### Instruction
Edit the data from the line containing "Where should I click to: Click the search" through the line containing "(x=86, y=109)", replacing "magnifier" with "magnifying glass" and leaving everything else unchanged. Output only those lines.

### Saved entries
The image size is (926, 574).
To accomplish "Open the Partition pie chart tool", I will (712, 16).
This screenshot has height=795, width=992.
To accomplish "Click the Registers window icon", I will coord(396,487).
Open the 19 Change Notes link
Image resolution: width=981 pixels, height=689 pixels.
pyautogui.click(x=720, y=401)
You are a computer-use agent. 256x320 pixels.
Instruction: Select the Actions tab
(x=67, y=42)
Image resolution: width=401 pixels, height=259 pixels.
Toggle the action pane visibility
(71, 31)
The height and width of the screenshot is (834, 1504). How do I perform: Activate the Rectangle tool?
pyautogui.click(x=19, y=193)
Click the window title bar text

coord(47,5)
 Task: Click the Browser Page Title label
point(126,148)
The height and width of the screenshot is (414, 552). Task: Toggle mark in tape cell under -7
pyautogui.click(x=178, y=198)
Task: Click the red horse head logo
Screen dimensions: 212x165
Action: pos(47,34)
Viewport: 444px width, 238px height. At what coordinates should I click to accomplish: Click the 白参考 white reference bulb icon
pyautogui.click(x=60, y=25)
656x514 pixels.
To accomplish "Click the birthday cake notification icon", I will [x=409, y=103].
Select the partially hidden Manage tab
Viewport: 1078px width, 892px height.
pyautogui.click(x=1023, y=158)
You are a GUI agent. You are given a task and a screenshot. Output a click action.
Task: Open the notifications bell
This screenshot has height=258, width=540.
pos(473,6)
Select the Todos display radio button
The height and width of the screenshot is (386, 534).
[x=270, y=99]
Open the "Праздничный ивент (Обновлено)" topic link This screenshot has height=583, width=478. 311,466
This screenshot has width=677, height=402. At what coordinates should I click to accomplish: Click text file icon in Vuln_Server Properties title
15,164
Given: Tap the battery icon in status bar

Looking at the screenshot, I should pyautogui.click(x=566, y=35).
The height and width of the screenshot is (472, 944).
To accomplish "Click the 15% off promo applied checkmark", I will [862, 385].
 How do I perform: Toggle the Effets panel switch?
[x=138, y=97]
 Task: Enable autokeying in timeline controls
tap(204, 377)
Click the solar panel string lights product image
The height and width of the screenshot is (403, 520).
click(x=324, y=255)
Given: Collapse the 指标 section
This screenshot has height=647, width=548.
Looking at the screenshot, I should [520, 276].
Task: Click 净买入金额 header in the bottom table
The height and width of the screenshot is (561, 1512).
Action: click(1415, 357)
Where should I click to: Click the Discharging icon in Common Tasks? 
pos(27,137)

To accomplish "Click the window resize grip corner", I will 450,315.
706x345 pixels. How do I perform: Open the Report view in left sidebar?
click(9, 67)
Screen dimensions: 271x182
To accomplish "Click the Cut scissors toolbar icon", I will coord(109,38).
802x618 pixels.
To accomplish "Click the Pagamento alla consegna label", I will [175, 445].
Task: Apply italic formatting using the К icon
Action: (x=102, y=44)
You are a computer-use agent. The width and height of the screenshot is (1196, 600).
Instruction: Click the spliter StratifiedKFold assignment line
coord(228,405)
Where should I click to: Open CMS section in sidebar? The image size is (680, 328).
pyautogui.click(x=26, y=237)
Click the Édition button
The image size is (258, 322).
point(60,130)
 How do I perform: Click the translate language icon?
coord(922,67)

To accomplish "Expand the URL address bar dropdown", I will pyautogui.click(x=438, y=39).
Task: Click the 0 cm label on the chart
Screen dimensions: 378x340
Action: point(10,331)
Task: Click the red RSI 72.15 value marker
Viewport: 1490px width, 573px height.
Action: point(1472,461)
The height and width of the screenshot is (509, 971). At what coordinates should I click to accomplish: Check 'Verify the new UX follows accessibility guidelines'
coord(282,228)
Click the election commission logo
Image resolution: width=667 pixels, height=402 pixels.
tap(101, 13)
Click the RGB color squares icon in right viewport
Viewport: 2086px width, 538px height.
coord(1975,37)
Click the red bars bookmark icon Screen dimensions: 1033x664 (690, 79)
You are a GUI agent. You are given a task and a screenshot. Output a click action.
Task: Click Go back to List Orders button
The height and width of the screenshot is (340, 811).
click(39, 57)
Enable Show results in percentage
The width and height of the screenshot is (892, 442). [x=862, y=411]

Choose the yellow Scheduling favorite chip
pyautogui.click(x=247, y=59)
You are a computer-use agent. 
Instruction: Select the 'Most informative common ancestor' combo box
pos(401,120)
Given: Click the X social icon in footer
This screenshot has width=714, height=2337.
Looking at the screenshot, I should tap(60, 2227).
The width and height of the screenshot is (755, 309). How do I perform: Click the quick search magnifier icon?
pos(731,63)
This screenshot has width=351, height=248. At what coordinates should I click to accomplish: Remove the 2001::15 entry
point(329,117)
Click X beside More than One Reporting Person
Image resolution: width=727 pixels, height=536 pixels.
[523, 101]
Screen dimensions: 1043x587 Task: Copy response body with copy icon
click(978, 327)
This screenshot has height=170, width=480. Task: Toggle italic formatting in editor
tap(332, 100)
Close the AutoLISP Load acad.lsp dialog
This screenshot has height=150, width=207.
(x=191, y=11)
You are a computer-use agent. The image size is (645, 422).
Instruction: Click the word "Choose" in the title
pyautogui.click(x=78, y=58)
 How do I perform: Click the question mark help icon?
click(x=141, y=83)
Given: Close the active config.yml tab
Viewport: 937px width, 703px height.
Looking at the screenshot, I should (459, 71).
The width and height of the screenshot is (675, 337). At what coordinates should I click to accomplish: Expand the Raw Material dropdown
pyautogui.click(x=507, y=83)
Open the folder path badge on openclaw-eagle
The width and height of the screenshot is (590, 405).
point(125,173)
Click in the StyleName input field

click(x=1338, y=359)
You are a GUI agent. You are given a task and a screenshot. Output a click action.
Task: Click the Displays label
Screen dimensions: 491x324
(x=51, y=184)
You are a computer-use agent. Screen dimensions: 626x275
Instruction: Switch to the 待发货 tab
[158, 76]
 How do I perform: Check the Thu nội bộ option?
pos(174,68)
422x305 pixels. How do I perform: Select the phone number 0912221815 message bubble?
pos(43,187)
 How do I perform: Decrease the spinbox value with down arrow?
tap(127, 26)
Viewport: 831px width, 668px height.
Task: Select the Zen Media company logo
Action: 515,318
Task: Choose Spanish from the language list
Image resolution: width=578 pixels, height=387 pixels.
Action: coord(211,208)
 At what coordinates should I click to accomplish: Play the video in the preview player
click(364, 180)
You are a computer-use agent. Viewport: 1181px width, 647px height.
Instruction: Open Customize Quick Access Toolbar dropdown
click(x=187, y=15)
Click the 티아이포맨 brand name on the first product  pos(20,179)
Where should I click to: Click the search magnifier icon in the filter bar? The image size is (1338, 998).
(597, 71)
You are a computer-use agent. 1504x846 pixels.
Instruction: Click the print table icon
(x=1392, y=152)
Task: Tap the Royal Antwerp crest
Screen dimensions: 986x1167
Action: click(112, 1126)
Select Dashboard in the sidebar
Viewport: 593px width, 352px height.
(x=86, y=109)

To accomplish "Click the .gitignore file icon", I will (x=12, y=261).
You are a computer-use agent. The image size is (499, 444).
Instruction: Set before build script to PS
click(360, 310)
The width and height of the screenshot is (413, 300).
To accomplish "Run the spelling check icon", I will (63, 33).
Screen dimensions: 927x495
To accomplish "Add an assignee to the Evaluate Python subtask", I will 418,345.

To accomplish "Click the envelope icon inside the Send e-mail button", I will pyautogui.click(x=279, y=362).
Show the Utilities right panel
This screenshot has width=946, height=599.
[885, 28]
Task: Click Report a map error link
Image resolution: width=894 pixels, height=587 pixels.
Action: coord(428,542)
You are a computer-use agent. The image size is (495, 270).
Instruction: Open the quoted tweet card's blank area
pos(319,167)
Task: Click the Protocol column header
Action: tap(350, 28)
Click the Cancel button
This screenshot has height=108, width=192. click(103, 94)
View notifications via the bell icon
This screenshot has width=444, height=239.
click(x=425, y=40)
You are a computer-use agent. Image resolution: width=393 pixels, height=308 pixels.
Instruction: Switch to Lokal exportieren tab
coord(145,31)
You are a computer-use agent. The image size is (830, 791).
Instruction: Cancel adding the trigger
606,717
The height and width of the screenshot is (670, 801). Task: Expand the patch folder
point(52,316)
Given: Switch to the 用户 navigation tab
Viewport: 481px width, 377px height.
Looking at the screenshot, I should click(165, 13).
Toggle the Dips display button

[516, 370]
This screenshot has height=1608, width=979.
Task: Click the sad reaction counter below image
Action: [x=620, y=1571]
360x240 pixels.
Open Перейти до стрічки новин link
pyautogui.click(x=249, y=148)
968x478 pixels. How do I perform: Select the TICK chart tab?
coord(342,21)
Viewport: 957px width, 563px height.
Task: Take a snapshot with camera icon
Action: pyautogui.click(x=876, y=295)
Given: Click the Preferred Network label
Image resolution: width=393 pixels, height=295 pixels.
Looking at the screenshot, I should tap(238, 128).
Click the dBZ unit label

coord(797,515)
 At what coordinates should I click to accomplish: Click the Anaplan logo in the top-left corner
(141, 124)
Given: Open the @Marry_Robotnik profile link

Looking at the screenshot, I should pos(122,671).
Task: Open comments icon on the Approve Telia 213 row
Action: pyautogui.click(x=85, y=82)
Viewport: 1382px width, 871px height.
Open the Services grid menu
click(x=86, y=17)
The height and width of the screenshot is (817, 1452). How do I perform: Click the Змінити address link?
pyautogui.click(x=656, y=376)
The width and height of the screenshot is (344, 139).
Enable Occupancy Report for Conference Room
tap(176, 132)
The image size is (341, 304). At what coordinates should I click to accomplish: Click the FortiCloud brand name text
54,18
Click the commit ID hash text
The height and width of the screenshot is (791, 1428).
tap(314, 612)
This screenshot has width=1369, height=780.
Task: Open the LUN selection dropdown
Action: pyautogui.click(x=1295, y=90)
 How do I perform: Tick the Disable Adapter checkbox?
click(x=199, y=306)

### Task response
Where should I click to: Click the search magnifying glass icon in the filter bar? The image size is (1338, 998).
(597, 71)
You are a computer-use agent. 1504x846 pixels.
Instruction: Click the print table icon
(x=1392, y=152)
Task: Tap the Royal Antwerp crest
Screen dimensions: 986x1167
Action: click(112, 1126)
Select Dashboard in the sidebar
Viewport: 593px width, 352px height.
(x=86, y=109)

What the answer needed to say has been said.